WHAT YOU ARE ASKED TO DO
Where the string "computer" shows up in a line of the records, copy that line.

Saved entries
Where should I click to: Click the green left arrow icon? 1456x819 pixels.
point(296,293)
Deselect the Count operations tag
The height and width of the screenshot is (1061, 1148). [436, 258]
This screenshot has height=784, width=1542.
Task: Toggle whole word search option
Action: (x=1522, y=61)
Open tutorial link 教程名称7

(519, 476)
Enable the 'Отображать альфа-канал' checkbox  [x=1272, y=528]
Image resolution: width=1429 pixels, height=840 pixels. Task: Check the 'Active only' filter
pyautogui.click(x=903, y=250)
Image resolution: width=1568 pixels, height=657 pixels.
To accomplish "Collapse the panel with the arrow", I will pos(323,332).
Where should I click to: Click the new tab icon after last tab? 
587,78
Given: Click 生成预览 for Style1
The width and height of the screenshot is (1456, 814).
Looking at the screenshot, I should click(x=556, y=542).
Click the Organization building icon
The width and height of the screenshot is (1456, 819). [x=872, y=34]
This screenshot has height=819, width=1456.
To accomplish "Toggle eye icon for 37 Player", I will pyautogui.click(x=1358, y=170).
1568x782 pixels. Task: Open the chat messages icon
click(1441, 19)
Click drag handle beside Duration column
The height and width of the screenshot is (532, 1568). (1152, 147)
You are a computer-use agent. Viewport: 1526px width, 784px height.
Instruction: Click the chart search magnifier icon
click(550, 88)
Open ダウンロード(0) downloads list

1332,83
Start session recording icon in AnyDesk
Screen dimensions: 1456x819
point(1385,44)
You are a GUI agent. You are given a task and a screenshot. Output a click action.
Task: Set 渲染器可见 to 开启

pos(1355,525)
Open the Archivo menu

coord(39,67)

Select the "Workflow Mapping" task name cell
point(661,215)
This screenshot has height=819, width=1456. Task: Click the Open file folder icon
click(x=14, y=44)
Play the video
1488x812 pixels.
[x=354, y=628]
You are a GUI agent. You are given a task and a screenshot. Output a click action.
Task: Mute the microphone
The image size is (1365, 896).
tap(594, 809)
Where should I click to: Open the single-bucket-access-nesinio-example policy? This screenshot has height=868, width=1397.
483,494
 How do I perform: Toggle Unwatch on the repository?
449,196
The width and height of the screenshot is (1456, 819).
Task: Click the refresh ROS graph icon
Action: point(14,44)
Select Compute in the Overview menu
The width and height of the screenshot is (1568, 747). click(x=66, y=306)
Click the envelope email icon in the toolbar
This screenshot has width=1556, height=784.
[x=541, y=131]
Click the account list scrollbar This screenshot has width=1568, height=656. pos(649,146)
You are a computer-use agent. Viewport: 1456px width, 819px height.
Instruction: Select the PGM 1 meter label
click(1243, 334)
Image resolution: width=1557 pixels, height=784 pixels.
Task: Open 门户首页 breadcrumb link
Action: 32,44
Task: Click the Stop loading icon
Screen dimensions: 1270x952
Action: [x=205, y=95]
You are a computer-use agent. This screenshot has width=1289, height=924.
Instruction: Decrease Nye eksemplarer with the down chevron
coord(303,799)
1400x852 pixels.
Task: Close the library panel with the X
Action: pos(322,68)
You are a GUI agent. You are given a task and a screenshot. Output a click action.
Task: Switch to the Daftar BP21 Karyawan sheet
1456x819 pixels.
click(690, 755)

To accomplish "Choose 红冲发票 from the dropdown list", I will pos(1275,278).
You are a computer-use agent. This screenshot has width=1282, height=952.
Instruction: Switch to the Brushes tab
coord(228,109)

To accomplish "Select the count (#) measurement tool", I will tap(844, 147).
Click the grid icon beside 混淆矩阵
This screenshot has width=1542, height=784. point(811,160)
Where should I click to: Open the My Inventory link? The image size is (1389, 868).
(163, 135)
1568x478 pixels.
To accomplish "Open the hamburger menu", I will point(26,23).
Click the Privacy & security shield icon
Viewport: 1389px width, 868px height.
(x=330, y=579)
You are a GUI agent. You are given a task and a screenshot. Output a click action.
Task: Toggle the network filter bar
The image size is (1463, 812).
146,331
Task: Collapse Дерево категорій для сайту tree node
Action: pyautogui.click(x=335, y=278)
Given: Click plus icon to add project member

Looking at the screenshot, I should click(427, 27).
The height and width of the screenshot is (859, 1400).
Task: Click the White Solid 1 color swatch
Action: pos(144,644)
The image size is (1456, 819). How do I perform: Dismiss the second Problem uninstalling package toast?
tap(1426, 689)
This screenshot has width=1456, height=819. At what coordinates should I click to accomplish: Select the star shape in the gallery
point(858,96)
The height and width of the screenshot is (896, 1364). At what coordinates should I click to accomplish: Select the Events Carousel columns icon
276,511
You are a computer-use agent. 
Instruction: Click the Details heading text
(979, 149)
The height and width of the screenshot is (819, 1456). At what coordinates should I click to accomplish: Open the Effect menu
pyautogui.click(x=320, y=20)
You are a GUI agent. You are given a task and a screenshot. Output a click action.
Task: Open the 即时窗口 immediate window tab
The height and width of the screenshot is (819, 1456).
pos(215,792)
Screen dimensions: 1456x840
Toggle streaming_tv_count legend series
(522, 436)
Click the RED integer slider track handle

RESULT FOR THIS EXERCISE
You are a computer-use agent. Viewport: 1526px width, 784px height.
You are a computer-use agent. Viewport: 1456px width, 819px height.
You are a computer-use agent. This screenshot has width=1289, height=924.
You are a computer-use agent. This screenshot has width=1282, height=952.
You are a computer-use agent. 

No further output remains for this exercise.